The further to the left or the right you move, the more your lens on life distorts.

Tuesday, September 23, 2008

No Credit

The credit market debacle that has played out over the past few weeks has many causes, but one overriding theme—irresponsibility. At the bottom, borrowers were irresponsible for agreeing to mortgages that they knew they couldn’t afford, irrationally hoping that housing prices would rise indefinitely. Mortgage lenders were irresponsible for offering loans that lured house buyers in with low initial payments and then ballooned into crushing debt payments in just a few years. Politicians on both sides of the aisle were irresponsible for allowing political correctness and racial politics to drive changes in regulations that lowered limits on the credit worthiness of borrowers. Wall street firms were irresponsible for packaging and reselling the debt without regard to risk should the housing market tank (as it did).

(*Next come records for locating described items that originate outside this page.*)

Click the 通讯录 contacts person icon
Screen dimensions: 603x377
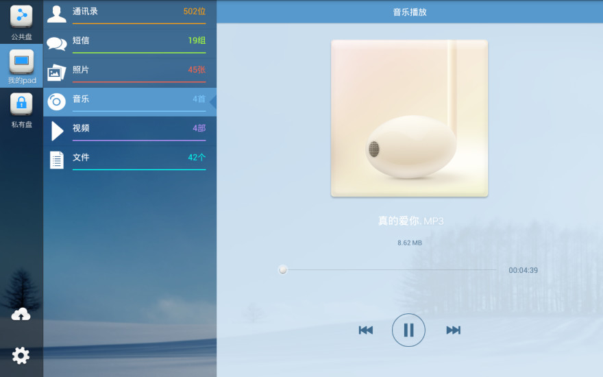(57, 13)
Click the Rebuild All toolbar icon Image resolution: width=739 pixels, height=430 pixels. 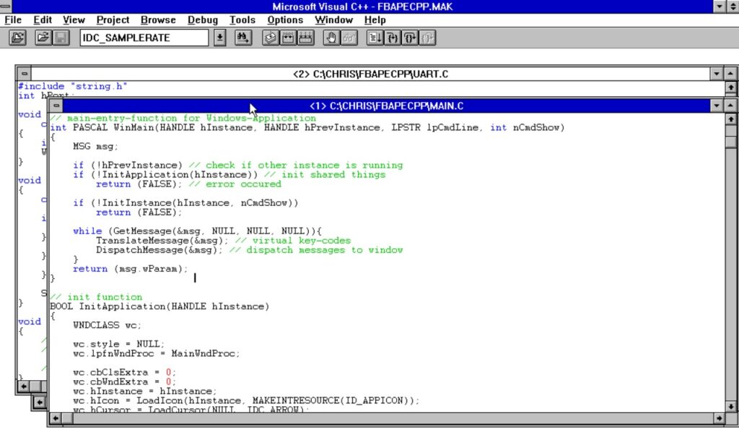305,38
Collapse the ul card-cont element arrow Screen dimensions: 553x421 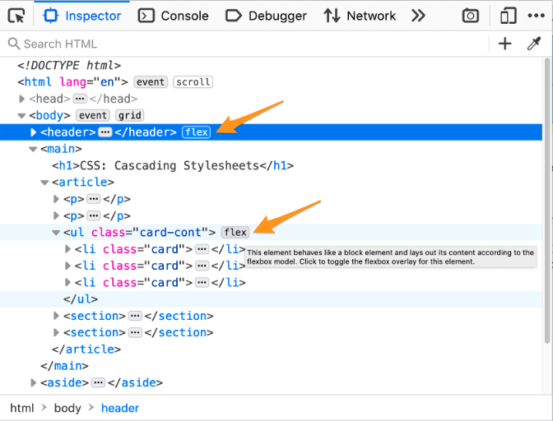click(x=57, y=233)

Along came a housing market crash, and we had the perfect storm.

Top to bottom—irresponsibility, and who pays—those of us who are responsible, who pay our taxes and keep our debt low, that’s who.

David Brooks comments on the current drama:
Inspired in part by Paul Volcker, Nicholas Brady and Eugene Ludwig, and announced last week, the Paulson plan is a pure establishment play. It would assign nearly unlimited authority to a small coterie of policy makers. It does not rely on any system of checks and balances, but on the wisdom and public spiritedness of those in charge. It offers succor to the investment banks that contributed to this mess and will burn through large piles of taxpayer money. But in exchange, it promises to restore confidence. Somebody, amid all the turmoil, will occupy the commanding heights. Somebody will have the power to absorb debt and establish stability.

Liberals and conservatives generally dislike the plan. William Greider of The Nation writes: “If Wall Street gets away with this, it will represent an historic swindle of the American public — all sugar for the villains, lasting pain and damage for the victims.”

He approvingly quotes the conservative economist Christopher Whalen of Institutional Risk Analytics: “The joyous reception from Congressional Democrats to Paulson’s latest massive bailout proposal smells an awful lot like yet another corporatist love fest between Washington’s one-party government and the Sell Side investment banks.”

Thanks to their criticism, the plan will be pinned back. Oversight will be put in place. But the plan will probably not be stopped. The markets would tank. There is a hunger for stability, which only the Treasury and the Fed can provide.

So we have arrived at one of those moments. The global financial turmoil has pulled nearly everybody out of their normal ideological categories. The pressure of reality has compelled new thinking about the relationship between government and the economy. And lo and behold, a new center and a new establishment is emerging.

It is, indeed, “one of those moments.” It is not a time for Speaker Nancy Pelosi, in what appears to be a reflex reaction for her, to fall back on partisan politics. It is a time to allow adults (and that eliminates about half of congress including the its leadership) to manage (note I did not say solve) this problem expeditiously. After markets stabilize, we can have hearings, pass regulation and play the blame game that is Washington raison d'etre. But today, let’s move to get things under control. Country first.